Optionally, an execution subject of some embodiments of the present disclosure may be a service end or a terminal that performs analysis on amplification sequence data, and the service end or terminal may be an electronic device with data processing and data transmission functions such as a server, a personal computer, a tablet, a notebook, etc. In the following, schemes of the present disclosure will be described in detail with the service end as the execution subject as an example, and of course, the execution subject of some embodiments of the present disclosure may also be other types of electronic devices, which can be set according to actual needs and is not limited herein.
In the embodiment of the present disclosure, in the upstream experiments, the target gene fragment can be subjected to multiplexed amplification using a PCR technology based on a primer designed for the target gene fragment so as to obtain an amplified gene, and the amplified gene and the source gene from which the target gene fragment originates can be subjected to high-throughput sequencing, so as to obtain the amplification sequence data of the amplified gene and the source gene sequence data of the source gene.

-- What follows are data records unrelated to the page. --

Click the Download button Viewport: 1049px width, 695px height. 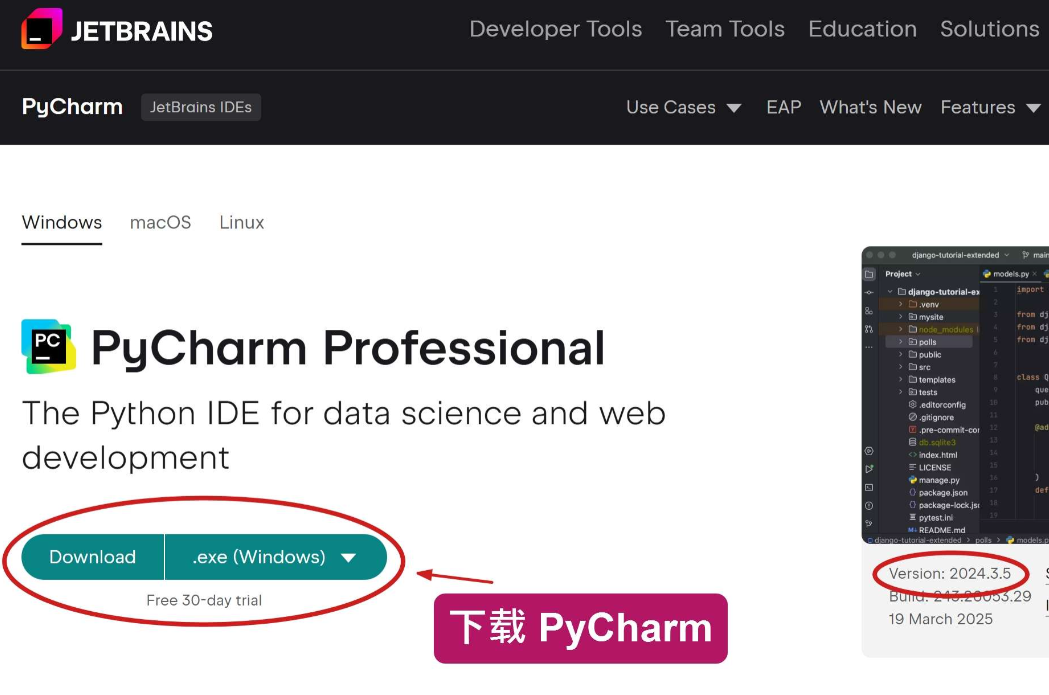tap(92, 557)
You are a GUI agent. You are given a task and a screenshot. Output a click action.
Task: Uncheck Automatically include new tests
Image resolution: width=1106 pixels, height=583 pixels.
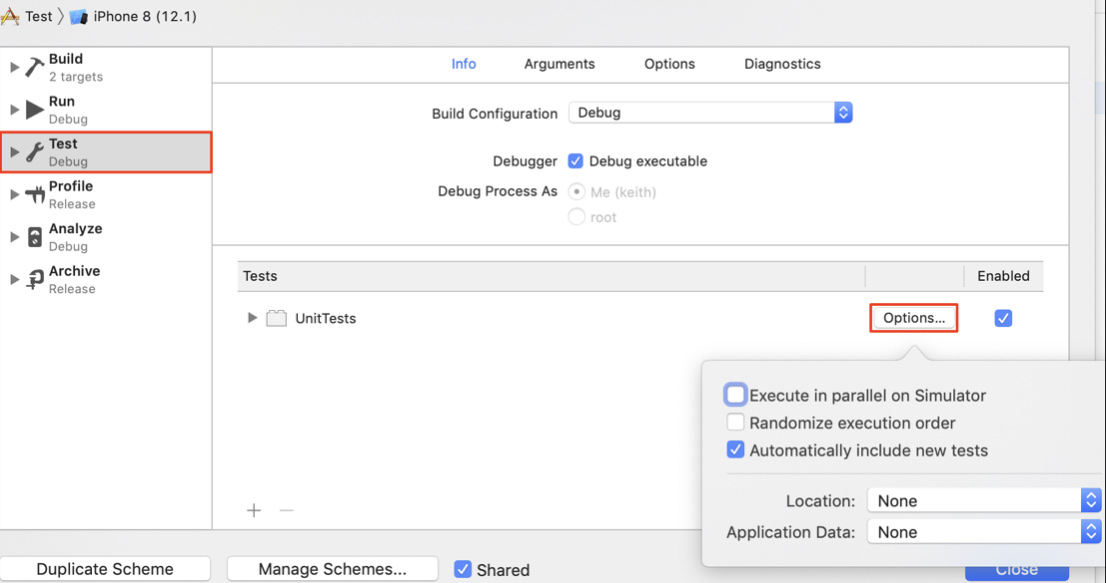coord(736,450)
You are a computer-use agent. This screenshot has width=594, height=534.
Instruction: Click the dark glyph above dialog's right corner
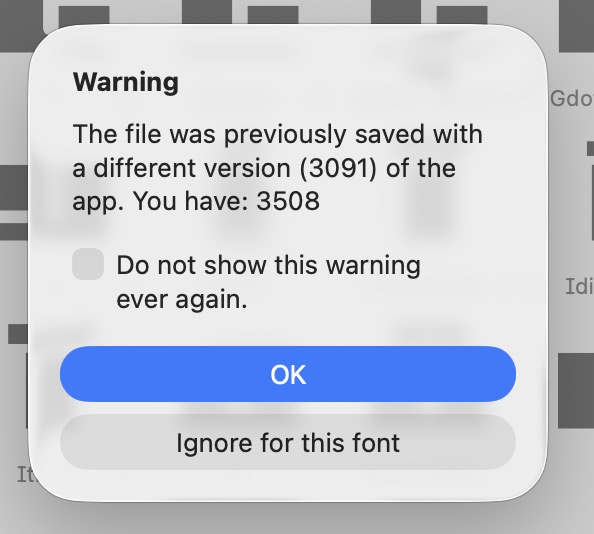[x=462, y=16]
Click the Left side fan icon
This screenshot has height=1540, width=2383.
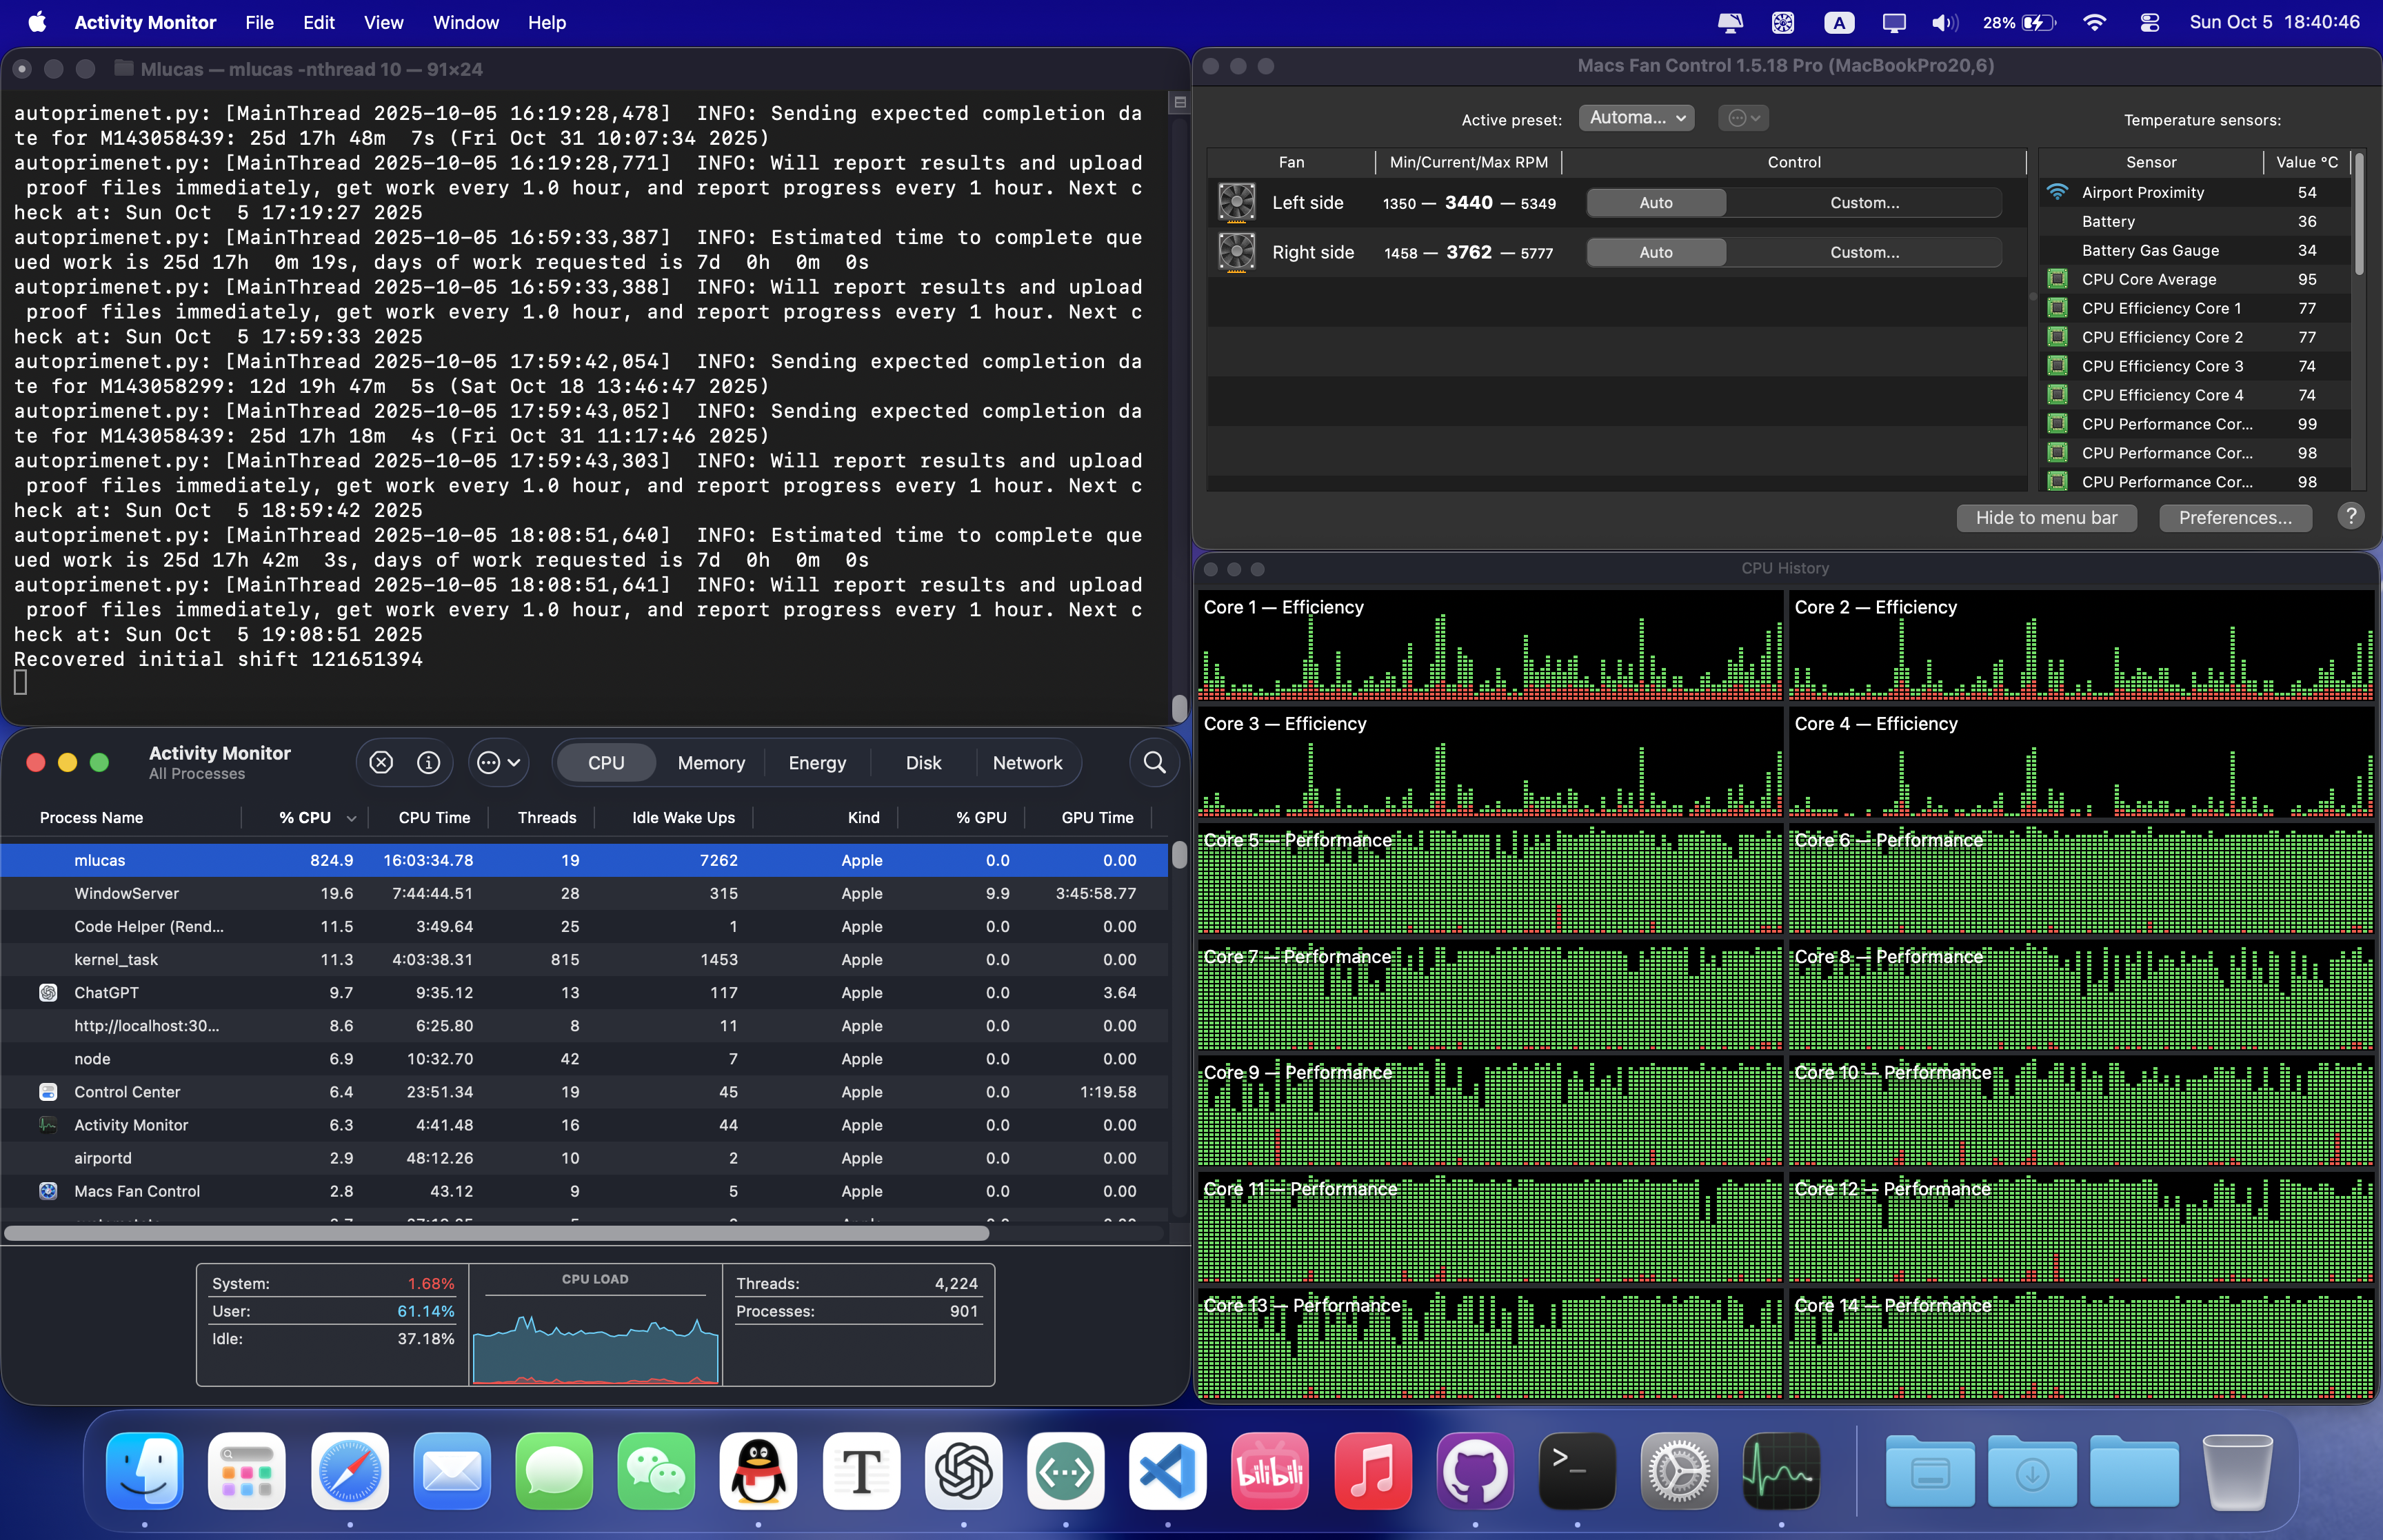coord(1237,203)
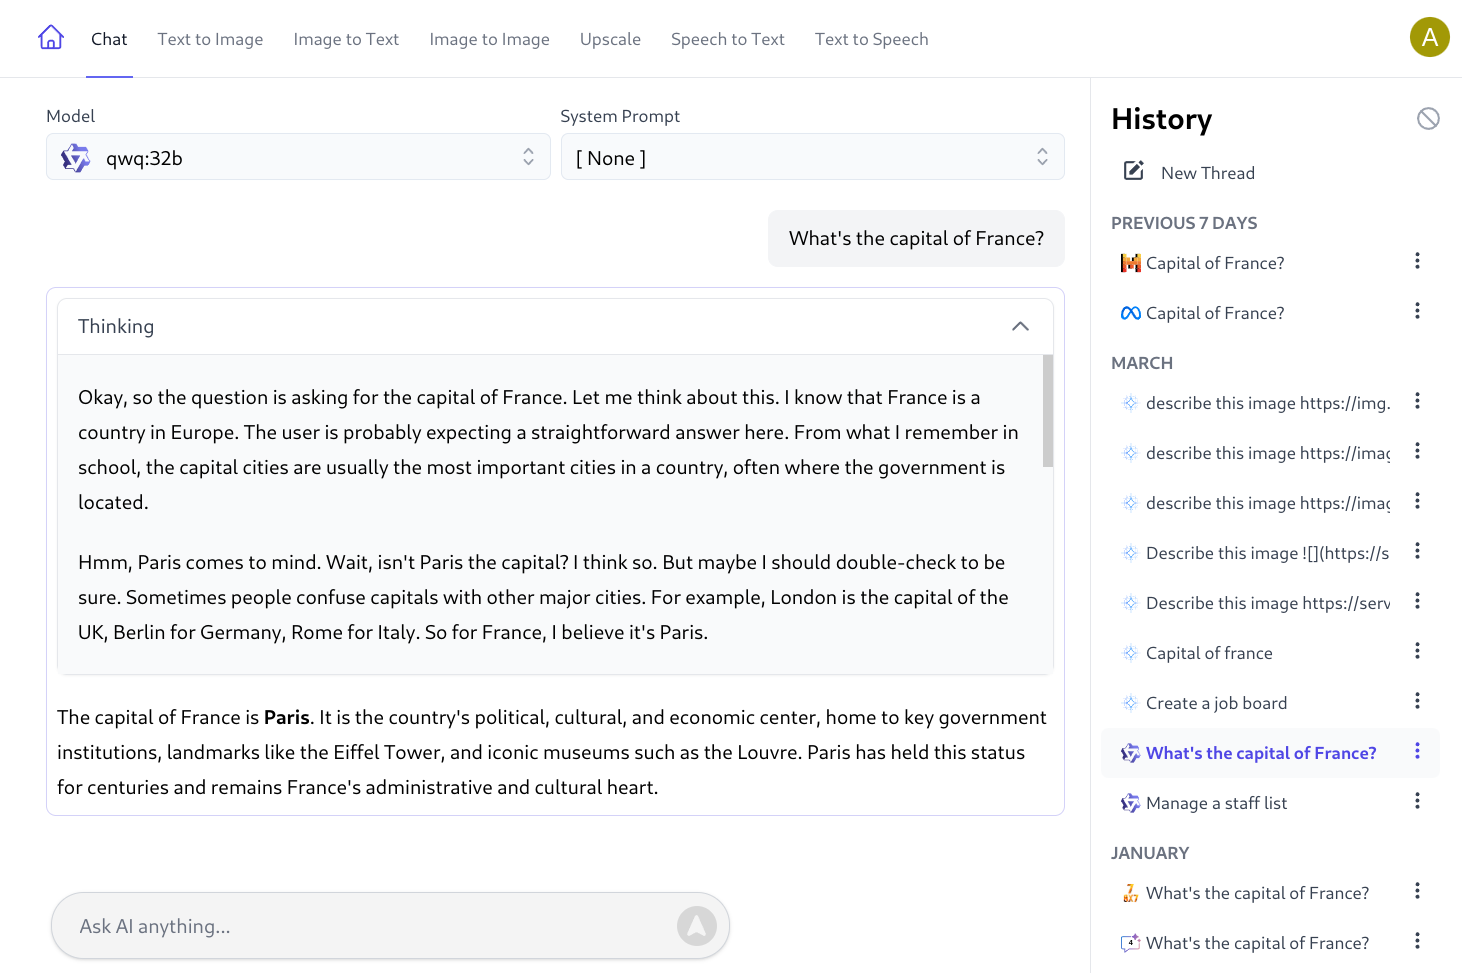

In practical applications, the operator can input the amplification sequence data into the service end, and the service end will automatically extract the source gene sequence data from the source gene database and the primer sequence data from the primer database, so as to trigger to execute steps of method for identifying the source primer of the nonspecific amplification sequence according to the present disclosure to identify the source primer of the nonspecific amplification sequence in the amplification gene other than expected specific amplification gene.
It can be understood that the multiplexed amplification is usually carried out through primer induction for the target gene fragment. A gene induced and amplified by the primer can be the specific amplification gene, while a gene induced and amplified by the primer beyond expectation can be nonspecific amplification sequence. The nonspecific amplification sequence will not only interfere with subsequent identification and analysis of sequence data, but also consume a lot of experimental resources, greatly reducing effect of gene-specific amplification.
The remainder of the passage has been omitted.